# Exercise
Using the material below, work out how many lines contain the word "computer". Reply with the number and nothing more.

####################

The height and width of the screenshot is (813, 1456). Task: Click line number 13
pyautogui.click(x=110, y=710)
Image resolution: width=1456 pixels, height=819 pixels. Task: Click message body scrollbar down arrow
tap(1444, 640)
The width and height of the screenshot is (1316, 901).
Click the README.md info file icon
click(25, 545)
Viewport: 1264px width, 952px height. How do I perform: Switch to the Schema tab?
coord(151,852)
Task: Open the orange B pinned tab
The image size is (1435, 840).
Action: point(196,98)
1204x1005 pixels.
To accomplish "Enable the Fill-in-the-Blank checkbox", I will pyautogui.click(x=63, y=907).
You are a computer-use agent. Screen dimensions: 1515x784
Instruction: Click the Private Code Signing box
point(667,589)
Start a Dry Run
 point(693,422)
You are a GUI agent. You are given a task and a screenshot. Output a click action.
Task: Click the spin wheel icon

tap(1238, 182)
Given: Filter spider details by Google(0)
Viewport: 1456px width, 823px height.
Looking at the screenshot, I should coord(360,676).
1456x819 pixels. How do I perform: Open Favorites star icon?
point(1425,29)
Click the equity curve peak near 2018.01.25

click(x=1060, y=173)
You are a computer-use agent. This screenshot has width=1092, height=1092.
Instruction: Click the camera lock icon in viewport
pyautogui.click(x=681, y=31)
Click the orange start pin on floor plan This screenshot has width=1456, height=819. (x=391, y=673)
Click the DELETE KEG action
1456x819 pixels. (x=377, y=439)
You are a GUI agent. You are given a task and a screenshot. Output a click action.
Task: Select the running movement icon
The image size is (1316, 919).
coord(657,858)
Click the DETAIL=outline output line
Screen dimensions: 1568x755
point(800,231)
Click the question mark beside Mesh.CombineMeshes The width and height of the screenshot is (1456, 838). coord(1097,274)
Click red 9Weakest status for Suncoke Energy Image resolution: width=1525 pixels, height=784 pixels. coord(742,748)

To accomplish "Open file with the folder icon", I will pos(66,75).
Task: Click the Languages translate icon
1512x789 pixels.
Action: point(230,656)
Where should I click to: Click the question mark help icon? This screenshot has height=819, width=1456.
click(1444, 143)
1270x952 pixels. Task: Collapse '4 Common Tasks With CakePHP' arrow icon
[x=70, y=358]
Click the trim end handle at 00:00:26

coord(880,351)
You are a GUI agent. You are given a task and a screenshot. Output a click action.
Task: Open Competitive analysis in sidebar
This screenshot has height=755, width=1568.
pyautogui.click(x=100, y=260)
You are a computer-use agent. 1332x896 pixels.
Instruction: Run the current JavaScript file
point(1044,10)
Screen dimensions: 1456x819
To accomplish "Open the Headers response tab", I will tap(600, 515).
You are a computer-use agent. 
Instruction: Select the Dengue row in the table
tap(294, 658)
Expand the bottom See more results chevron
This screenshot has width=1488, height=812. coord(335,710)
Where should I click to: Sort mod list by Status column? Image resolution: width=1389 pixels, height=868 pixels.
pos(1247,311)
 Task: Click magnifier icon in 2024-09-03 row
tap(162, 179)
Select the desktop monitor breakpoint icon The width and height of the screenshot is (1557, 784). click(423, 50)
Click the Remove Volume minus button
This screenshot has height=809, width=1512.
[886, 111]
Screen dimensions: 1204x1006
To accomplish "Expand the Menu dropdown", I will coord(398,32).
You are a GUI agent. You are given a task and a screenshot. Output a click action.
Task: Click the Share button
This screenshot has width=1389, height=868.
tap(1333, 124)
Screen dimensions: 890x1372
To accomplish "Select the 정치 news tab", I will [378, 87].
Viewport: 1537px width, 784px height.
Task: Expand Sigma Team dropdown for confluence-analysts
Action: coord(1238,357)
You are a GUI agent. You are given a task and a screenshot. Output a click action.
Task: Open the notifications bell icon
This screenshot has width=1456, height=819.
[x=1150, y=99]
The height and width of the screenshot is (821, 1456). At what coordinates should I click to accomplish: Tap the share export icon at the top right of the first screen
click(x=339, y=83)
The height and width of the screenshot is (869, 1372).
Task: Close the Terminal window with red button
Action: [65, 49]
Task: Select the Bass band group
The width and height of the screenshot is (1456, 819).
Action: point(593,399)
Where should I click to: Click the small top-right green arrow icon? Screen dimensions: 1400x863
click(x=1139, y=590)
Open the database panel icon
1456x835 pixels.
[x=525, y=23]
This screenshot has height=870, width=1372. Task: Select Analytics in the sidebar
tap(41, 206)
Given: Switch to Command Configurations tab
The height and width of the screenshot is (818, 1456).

####################

# Answer for the task
4